Four reasons to engage in Haiti’s renewable energy sector this year
By Stephanie Nsom, Energy Specialist, The World Bank
Read on for four reasons to engage in Haiti’s energy sector in 2018.
- As the first promising outcomes of Government commitment, the President has launched - in July last year – an initiative called Caravan of Change that targets infrastructure improvements including electricity access. In addition, Haiti’s Government has waived custom duties on all solar and wind energy products and appliances from 2017 onwards. Furthermore, and following the recent creation of the regulatory body ANARSE for the energy sector, the President has nominated its first Director General who will set-up a regulatory framework providing investment security to the private sector.
- The World Bank, the Climate Investment Funds and other donors have put in place substantial incentives to facilitate the entry of private capital into the market. With the recent approval of two grants totaling USD35 million to improve access to electricity for more than two million Haitians, and to scale-up investments in renewable energy in underserved rural and urban areas, Haiti underscores its readiness for investment.

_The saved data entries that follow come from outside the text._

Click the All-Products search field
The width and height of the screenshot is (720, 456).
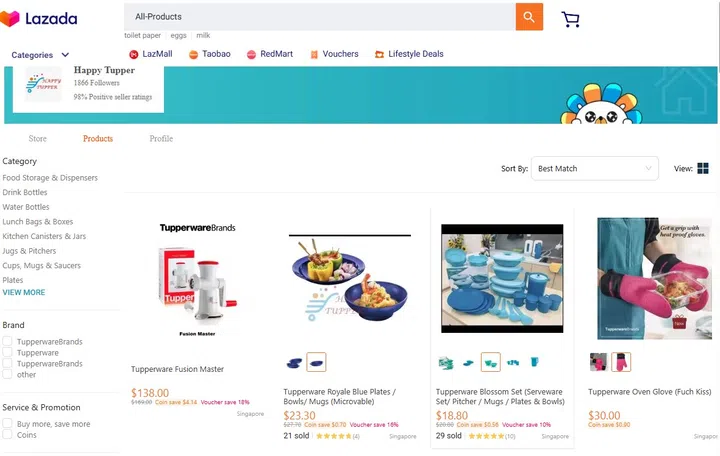pyautogui.click(x=320, y=17)
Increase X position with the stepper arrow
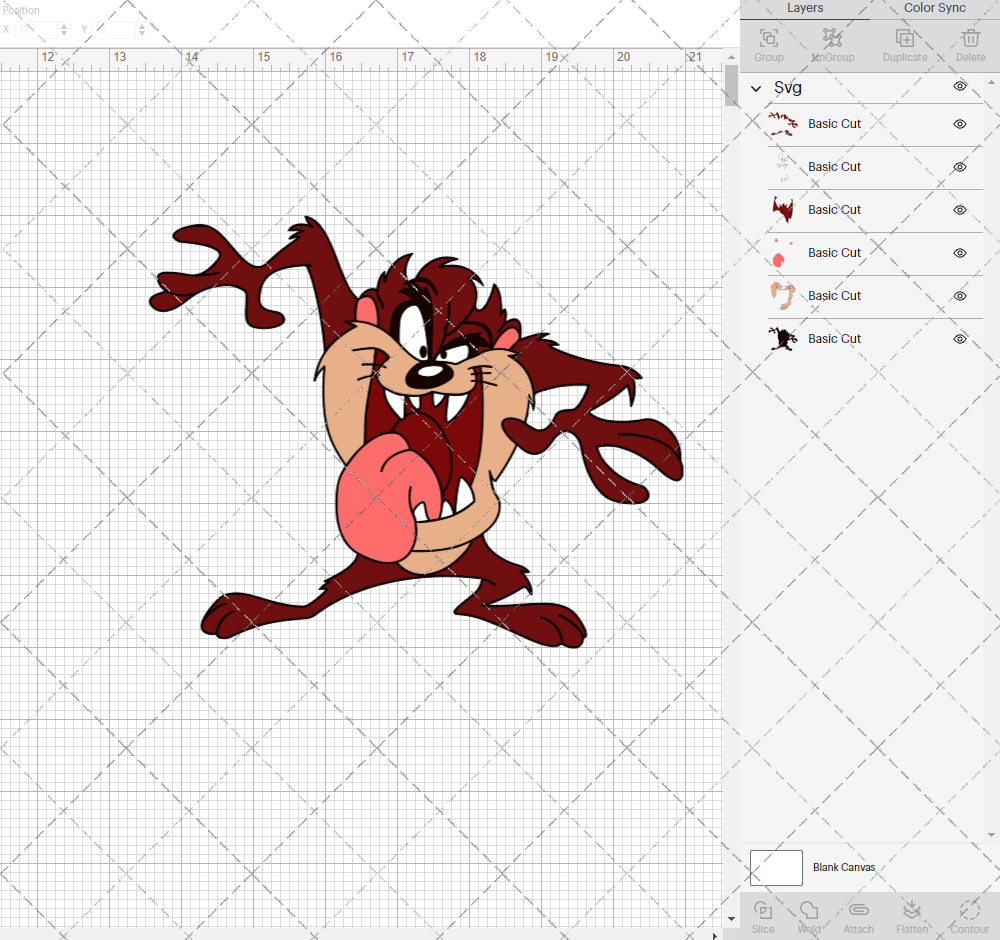 [64, 25]
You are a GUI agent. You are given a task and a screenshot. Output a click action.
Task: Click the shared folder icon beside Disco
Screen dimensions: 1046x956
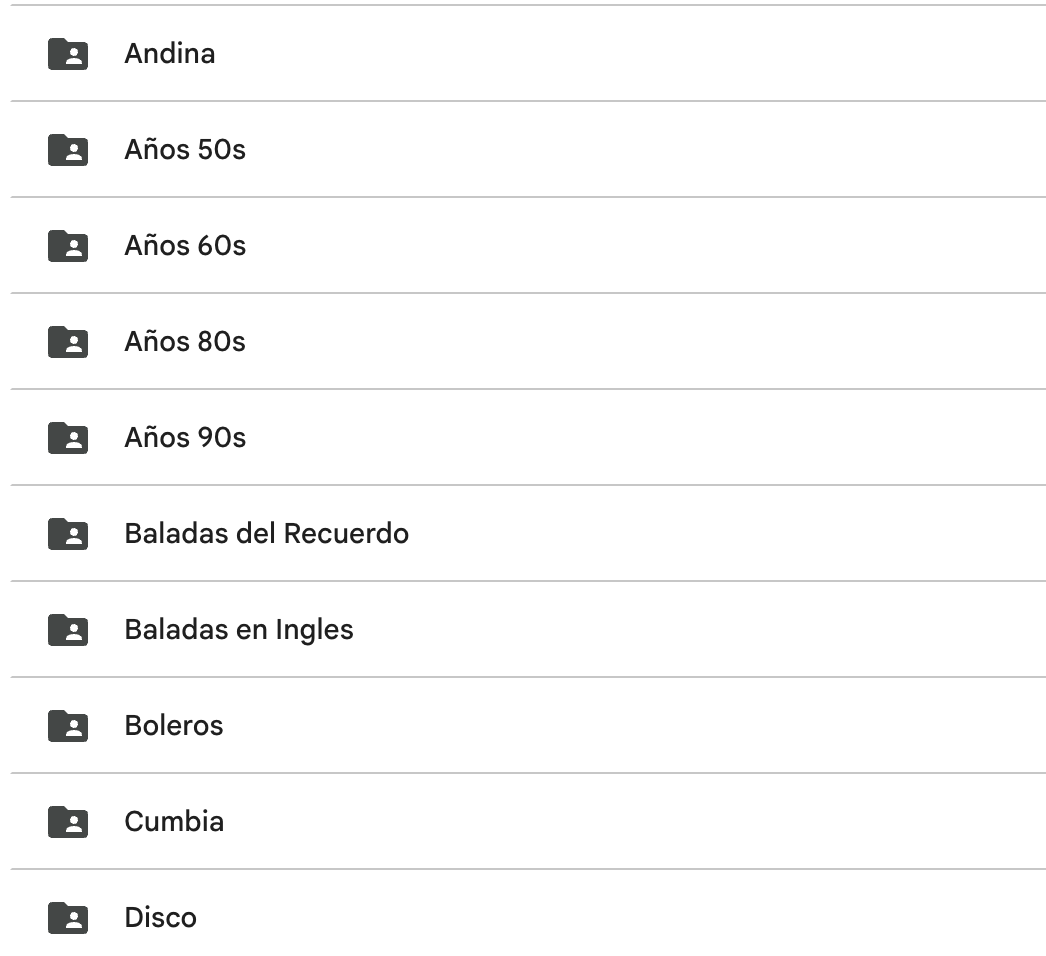point(67,917)
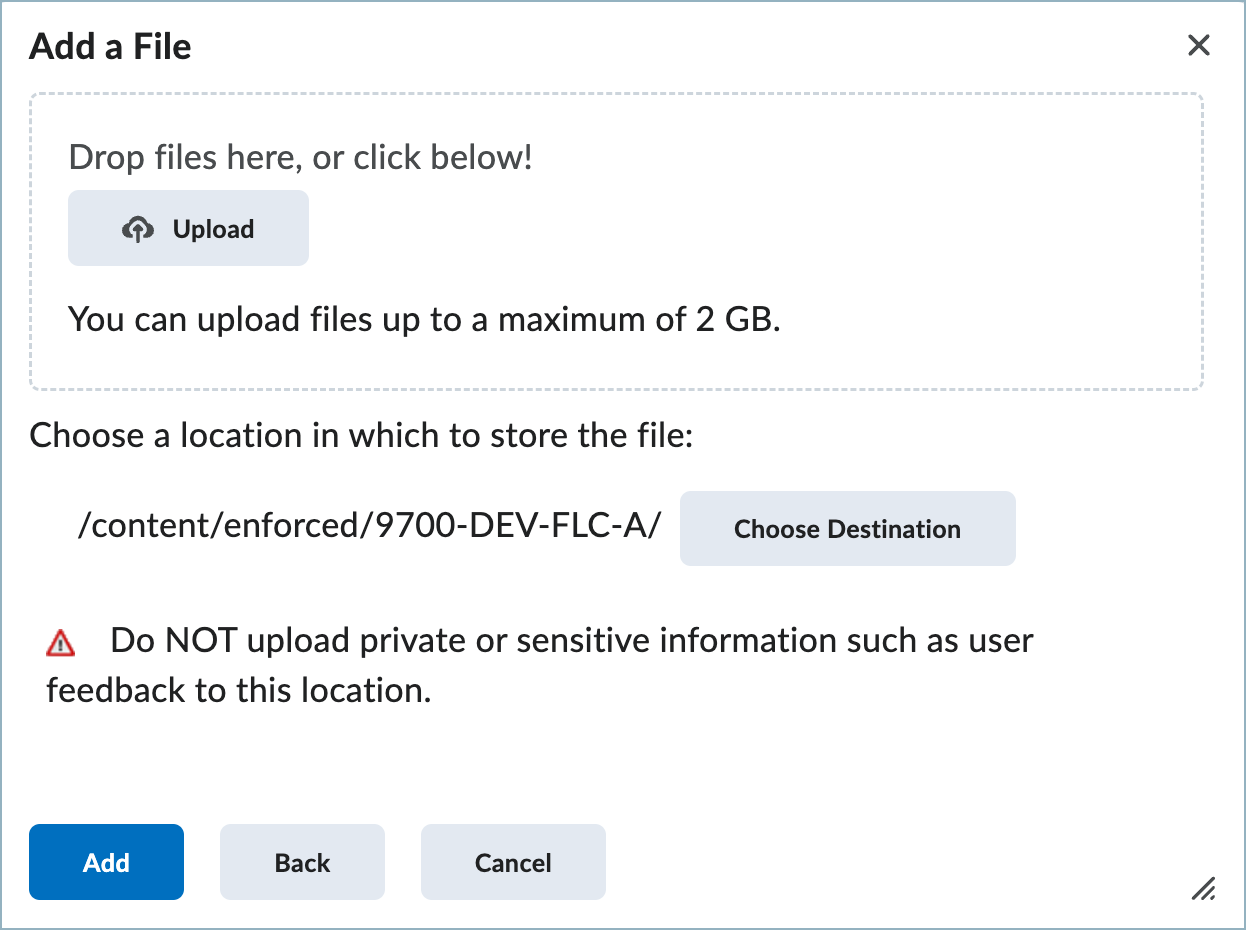
Task: Click the diagonal lines resize grip
Action: pos(1203,890)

- The Government of Haiti - with support from the World Bank - will launch the Off-Grid Electricity Fund (OGEF) in mid-2018. With an initial investment of USD17.22 million, OGEF will provide financing and market development support to commercially viable businesses and enterprises that can provide modern energy services in rural and peri-urban areas of Haiti. The Fund will jointly be managed by an International Fund Manager and the Industrial Development Fund (FDI-Haiti). The envisaged lifetime is 10 years. OGEF is intended to play an integral role in Haiti’s transformation to a modern and sustainable energy system, with strong support from the private sector.
- Haiti has significant renewable energy resources, particularly biomass, hydro, wind and solar, and off grid electrification has great potential. More and ever better data around opportunities for deployment are available. Over five million people could be reached through solar photovoltaic (PV). Yet, only one in three Haitians has access to electricity, and access is very limited in rural areas.